We have therefore a great challenge ahead of us, and this includes plans for both housing and the creation of jobs for the women. What kind of jobs can we help create for women who are sick and carry the stigma of HIV, and who are also uneducated, and are unable to work at a bank, for example? These are the questions we are now asking, and there is still much work to be done for these poorest of the poor.
Teaching at ETC
At the college and seminary, the course on philosophy and theology covered the history of western thought, along with major theologians and theological movements within the Christian church from its inception until now. Wanting to maximize the potential of relevance, I asked my students to tell me the challenges to the gospel in their culture, and they said they involve primarily the teachings of the Ethiopian Orthodox Church, Islam, African Traditional Religion, and Cultural problems, which are similar to our own here in the U.S.
First, the EOC teaches that because Jesus is divine, he is unable to intercede on behalf of sinners before God. Therefore, people are to pray to Mary, angels, and saints, and receive blessings by incantations, kissing the church gate, blessings from the priest, and other similar things. This brings in a lot of syncretism with pagan religion, and even witchcraft into the lives of people.

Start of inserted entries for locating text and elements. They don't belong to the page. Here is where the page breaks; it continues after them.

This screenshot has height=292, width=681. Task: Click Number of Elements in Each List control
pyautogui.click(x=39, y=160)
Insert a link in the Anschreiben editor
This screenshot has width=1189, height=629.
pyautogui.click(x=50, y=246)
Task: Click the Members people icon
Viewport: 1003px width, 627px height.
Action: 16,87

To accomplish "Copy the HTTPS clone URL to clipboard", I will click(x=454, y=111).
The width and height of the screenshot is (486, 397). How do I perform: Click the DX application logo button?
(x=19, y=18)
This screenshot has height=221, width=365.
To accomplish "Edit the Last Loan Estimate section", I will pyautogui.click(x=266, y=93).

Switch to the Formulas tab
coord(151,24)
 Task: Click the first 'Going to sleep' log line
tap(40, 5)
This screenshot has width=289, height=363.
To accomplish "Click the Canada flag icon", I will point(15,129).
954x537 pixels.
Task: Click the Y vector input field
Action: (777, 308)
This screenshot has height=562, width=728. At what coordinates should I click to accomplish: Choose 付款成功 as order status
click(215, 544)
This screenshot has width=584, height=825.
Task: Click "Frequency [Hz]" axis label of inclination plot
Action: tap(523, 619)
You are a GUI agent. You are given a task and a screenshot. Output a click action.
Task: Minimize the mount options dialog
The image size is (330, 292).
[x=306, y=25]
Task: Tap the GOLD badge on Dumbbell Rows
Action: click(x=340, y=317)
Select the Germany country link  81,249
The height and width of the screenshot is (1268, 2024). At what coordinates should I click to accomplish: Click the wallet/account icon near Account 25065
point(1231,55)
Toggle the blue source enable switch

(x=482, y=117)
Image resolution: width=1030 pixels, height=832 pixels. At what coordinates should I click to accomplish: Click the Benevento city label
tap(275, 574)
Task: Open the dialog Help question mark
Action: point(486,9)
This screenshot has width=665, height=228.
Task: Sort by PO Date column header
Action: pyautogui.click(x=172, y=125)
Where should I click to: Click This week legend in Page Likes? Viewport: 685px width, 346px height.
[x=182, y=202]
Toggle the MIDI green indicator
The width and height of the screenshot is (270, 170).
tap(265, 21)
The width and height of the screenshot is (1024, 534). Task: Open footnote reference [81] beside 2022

Second, there is the great challenge of Islam, which comprises 35-40% of the population in Ethiopia. There have been cases of violent persecution. Doctrinally, however, Islam teaches the impossibility of God becoming a Man in Christ, that the Bible is corrupted, that the concept of the atonement of Christ on the cross is blasphemous, as Allah would never allow one of his prophets to suffer shame, and that people must pay for their own sins, and may not receive forgiveness by means of the punishment of another.
African Traditional Religion is a third challenge for the gospel, as it teaches that God, the Supreme Being, is distant, unknown, and only to be feared; this means that life on earth involves appeasing good and evil spirits in order to be blessed. These spirits are arbitrary, and cannot be trusted, so it seems that fear is a constant emotion in ATR adherents.
In Ethiopian culture, as in our own, there are problems of fatherlessness, divorce, pornography, drug and alcohol addiction, depression, abortion, & hints of homosexuality imported by the West’s dominant, secular worldview. My Ethiopian students they are experiencing a whole host of challenges imported by the West through social & news media, movies, tv shows, and the like.
In A Nutshell
I want to thank my local church, Corinth Reformed Church, for all the support I’ve had, and for everyone else who supported me and my family in prayer, encouragement, and in finances. I couldn’t do this without you all. Although I was in Ethiopia in body, you were there in spirit. As Paul thanked the Philippian Christians for their partnership with him in the gospel, so I also thank my local church, and everyone who gave financially and prayed for me and helped take care of my family. Our Ethiopian brothers and sisters in Christ rejoice at the visitation of their American friends. They rejoice with hugs, kisses, handshakes, and tears. It means so much to them to have someone come such a long way to visit, teach, and show love and compassion. I do hope to go back next year, as the college has given me this invitation. Thank you again. May the Lord bless you all richly in Christ Jesus. Amen.